Dona Chica relembra o papel que teve Simone Leite, enfermeira formada pela Universidade Federal de Sergipe (UFS), que ajudou a organizar os movimentos populares de saúde em Aracaju e no interior do estado. Falecida em 2021, aos 64 anos, Simone deu nome à tenda erguida durante a Conferência Nacional de Saúde para abrigar experiências de arte e educação popular em saúde — local onde Dona Chica organizou seu Corredor de Cuidado. 

Nada é por acaso. A benzedeira e a enfermeira eram companheiras de luta. “Ela era uma estudante muito inteligente. Tinha sonhos de mudanças na saúde. Ela juntou alguns amigos e eu juntei alguns da rua e começamos a trabalhar”, relembra.

Há décadas, Dona Chica exerce o ofício de parteira. “Fazia parto na rua, nas roças, nos interiores. O povo mandava me chamar, eu ia”, descreve. Também trabalha com fitoterapia e desenvolve estratégias de cuidado para profissionais de saúde. “Uma enfermeira cuida de uma ferida, dá banho, mas ela precisa também ser cuidada”.

Depois de cruzar o mundo, Dona Chica fincou raiz em Cristinápolis, que ela conta já ter se chamado “Chapada dos Índios”. Ali, ergueu o mastro com a bandeira branca da nação Angola e tornou-se guardiã de conhecimentos ancestrais. “Hoje eu tenho a minha casa, tenho os meus filhos, o meu terreiro, o meu mastro. Não pude ter na minha aldeia, mas hoje tenho na minha casa”.

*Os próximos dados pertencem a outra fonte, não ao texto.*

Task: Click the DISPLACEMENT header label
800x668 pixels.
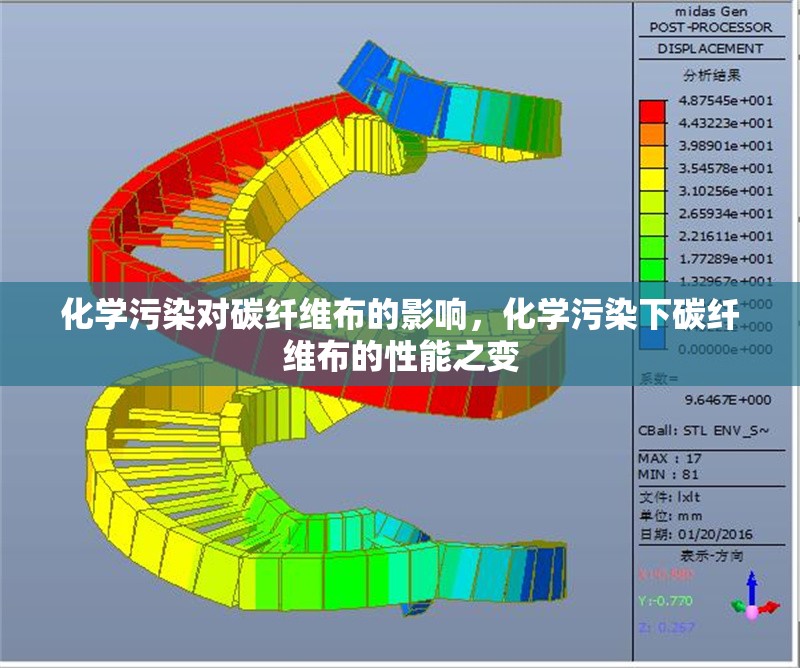Action: (x=709, y=48)
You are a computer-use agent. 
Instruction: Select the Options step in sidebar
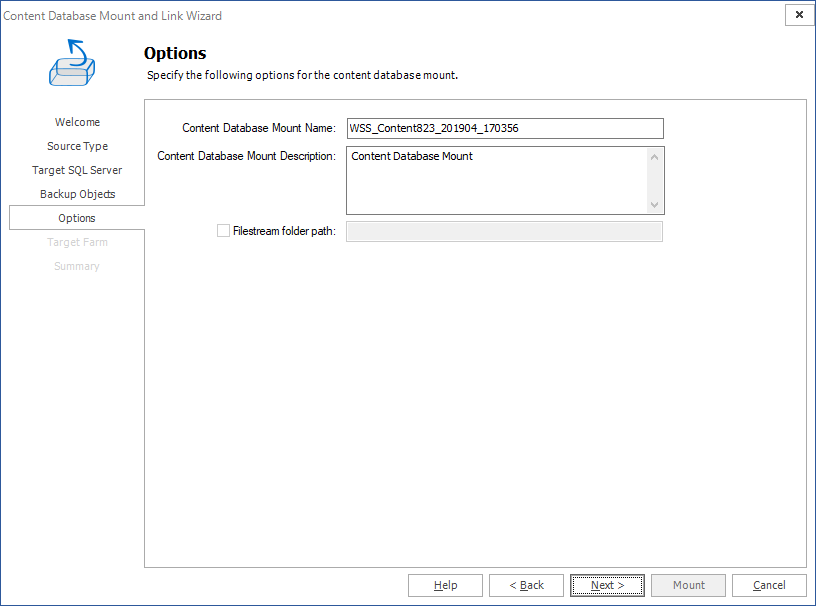pyautogui.click(x=77, y=218)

Sobre um passado de perseguições ainda presente na memória, ela conta que já foi proibida de exercer o seu principal ofício, que era levar bênçãos às pessoas. “Antigamente, a gente não podia nem vestir uma saia comprida, porque eles rasgavam. Chamavam a gente de macumbeiro, feiticeiro, mandingueiro”. Agora, todo esse conhecimento está presente nas práticas que ela emprega na saúde. 

“Hoje aceitaram”, resume, antes de completar: “Você está vendo esse menino?”, aponta para um rapaz indígena. “Esse menino é indígena, ele tem a fé dele. A crença nos astros”. Sorri. “A fé é para todos. O astro é único. Deus é único”. Em seus olhos calmos, parece morar alguma coisa infinita que poderíamos chamar de paz.